• _HOW TO COMPLETE THIS TASK_: If a line in the records below contains the word "price", copy it out.
MATERIALS PROVIDED Block Start
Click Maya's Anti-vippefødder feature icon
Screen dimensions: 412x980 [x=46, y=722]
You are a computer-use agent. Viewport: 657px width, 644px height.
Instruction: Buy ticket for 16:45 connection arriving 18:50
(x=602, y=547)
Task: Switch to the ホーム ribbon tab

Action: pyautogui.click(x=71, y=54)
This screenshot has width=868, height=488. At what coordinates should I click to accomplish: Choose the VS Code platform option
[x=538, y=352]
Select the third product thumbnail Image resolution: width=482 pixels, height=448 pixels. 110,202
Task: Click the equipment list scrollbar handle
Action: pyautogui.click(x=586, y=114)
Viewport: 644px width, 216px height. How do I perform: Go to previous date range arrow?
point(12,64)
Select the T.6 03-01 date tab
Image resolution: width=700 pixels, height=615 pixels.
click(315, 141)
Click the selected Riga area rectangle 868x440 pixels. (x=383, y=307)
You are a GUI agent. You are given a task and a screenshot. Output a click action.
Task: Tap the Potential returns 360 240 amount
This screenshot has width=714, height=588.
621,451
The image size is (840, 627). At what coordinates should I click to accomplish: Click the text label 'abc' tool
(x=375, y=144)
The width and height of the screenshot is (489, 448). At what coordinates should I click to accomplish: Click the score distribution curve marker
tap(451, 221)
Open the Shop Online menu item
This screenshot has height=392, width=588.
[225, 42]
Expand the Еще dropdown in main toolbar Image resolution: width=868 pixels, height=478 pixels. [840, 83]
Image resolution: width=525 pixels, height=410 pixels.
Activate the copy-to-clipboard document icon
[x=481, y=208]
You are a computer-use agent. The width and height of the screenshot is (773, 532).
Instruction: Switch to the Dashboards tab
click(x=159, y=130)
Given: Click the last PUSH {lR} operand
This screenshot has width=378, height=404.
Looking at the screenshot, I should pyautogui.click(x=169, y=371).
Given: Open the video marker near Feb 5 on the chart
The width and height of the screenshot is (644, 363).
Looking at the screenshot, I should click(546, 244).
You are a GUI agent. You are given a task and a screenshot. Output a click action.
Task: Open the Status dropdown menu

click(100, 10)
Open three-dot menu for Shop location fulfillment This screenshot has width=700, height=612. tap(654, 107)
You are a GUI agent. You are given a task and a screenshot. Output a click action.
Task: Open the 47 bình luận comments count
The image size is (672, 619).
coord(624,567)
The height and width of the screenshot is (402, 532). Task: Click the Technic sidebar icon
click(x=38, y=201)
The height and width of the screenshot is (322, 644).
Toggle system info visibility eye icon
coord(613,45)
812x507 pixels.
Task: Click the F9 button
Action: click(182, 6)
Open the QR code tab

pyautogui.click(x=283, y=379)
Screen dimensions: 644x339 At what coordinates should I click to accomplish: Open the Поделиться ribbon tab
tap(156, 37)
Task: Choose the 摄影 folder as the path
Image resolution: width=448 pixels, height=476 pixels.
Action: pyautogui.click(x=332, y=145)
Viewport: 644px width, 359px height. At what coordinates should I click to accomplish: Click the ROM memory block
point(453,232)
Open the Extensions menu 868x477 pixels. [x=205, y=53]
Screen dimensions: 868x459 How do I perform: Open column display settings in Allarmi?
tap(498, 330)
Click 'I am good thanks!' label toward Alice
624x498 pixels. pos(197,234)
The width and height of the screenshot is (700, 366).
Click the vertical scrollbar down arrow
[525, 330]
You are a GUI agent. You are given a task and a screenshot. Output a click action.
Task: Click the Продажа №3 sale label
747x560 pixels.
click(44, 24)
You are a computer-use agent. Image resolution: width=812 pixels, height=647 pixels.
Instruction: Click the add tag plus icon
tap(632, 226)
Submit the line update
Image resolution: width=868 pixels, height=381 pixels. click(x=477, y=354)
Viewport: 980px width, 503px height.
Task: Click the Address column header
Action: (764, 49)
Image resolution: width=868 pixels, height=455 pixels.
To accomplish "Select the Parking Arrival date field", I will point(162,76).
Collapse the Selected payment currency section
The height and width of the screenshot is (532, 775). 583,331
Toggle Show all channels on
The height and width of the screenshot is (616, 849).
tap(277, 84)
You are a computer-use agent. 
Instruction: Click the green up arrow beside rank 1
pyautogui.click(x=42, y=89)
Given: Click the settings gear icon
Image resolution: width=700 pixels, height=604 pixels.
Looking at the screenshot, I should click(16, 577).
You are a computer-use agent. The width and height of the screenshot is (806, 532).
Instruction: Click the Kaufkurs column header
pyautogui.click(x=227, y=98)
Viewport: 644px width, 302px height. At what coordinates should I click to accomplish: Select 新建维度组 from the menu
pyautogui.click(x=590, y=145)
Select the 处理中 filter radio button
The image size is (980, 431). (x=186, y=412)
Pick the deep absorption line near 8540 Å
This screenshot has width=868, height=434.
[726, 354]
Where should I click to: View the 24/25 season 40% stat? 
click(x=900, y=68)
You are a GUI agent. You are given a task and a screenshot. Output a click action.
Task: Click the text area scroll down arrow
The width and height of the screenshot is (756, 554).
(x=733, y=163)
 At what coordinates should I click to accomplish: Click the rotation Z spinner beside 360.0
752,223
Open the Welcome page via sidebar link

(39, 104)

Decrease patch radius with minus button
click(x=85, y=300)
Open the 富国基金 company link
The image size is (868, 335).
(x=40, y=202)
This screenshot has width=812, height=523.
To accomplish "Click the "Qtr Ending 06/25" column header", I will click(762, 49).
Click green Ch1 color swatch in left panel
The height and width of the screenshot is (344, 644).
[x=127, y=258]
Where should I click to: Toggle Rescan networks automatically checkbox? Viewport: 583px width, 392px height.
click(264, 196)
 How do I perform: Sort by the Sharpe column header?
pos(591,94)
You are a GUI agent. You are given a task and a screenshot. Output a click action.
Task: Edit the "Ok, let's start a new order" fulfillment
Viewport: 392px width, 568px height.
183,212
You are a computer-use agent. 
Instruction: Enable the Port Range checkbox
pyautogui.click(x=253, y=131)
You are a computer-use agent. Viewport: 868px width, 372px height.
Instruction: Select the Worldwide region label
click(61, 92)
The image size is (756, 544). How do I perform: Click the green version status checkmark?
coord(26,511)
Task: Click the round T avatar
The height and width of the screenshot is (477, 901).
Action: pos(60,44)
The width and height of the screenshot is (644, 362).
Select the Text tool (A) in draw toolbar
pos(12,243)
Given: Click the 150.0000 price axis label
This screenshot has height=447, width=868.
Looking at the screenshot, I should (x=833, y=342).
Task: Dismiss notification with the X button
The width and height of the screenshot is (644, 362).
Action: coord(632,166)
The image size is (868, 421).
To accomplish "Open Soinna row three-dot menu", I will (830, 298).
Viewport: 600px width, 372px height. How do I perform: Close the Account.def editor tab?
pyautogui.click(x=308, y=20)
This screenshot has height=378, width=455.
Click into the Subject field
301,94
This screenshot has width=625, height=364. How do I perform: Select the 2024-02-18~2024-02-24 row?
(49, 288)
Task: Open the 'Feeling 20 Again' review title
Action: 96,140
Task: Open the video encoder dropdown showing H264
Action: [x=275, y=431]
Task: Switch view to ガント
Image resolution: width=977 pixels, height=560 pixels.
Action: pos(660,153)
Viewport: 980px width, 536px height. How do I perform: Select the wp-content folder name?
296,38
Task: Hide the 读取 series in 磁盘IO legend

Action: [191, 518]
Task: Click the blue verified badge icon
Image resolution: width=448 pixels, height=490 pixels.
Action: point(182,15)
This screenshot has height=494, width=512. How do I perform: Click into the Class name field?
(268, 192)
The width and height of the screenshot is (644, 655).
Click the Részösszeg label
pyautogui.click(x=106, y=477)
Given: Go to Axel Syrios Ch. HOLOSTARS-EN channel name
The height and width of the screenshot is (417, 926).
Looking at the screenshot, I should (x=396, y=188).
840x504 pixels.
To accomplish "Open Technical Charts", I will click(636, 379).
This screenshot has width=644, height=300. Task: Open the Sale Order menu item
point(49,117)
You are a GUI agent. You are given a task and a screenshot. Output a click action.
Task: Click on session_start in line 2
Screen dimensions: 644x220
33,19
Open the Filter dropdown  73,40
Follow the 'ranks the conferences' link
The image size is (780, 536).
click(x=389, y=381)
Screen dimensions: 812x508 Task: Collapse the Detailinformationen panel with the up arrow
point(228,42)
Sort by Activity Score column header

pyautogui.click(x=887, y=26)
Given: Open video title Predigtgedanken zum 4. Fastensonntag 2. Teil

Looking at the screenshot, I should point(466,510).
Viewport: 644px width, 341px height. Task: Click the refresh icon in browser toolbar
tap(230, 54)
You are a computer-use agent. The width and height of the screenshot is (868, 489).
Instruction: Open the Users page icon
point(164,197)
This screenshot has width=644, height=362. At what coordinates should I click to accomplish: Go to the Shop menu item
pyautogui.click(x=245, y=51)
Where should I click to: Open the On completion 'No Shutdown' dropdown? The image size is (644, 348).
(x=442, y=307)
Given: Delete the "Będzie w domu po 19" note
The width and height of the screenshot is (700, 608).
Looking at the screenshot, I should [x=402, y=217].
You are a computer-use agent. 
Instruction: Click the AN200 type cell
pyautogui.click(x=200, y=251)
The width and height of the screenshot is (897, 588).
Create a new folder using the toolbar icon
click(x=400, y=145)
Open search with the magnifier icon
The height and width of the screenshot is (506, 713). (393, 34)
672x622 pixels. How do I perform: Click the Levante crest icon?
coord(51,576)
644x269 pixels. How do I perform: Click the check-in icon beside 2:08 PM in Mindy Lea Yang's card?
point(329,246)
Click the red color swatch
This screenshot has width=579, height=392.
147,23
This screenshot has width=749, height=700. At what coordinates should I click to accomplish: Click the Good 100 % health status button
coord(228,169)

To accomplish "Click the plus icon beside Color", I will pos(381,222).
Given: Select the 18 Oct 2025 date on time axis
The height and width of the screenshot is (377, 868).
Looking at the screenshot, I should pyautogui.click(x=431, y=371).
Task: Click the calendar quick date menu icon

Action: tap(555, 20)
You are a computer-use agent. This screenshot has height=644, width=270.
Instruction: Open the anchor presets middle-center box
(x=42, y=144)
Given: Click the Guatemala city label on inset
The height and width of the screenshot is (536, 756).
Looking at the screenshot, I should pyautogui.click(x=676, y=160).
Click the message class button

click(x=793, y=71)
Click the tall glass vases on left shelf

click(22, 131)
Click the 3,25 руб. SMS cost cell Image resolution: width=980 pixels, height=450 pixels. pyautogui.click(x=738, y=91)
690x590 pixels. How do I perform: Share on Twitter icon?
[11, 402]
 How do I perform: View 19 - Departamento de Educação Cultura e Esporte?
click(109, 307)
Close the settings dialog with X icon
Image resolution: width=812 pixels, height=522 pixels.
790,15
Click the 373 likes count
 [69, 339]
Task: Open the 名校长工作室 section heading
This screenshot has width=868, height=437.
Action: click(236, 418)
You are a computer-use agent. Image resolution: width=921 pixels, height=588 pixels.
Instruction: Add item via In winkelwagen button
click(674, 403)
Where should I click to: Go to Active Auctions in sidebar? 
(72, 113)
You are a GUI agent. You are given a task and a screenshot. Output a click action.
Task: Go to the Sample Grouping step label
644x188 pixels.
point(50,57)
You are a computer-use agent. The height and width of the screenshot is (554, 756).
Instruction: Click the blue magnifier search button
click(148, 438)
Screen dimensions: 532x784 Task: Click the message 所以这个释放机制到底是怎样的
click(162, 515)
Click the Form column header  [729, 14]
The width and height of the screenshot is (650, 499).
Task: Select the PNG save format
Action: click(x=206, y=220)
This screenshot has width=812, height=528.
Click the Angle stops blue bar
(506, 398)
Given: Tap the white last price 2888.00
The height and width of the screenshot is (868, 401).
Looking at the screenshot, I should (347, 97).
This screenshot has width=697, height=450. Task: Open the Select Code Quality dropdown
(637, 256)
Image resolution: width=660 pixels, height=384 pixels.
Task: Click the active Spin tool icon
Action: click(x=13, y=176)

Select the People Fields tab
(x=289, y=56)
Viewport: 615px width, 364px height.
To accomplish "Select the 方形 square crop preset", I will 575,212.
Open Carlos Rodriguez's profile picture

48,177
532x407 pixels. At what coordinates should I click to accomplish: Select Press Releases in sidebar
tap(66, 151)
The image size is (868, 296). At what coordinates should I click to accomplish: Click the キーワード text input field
MATERIALS PROVIDED Block End
• _FINISHED EXERCISE_:
Given: Click the 150.0000 price axis label
Given: Tap the white last price 2888.00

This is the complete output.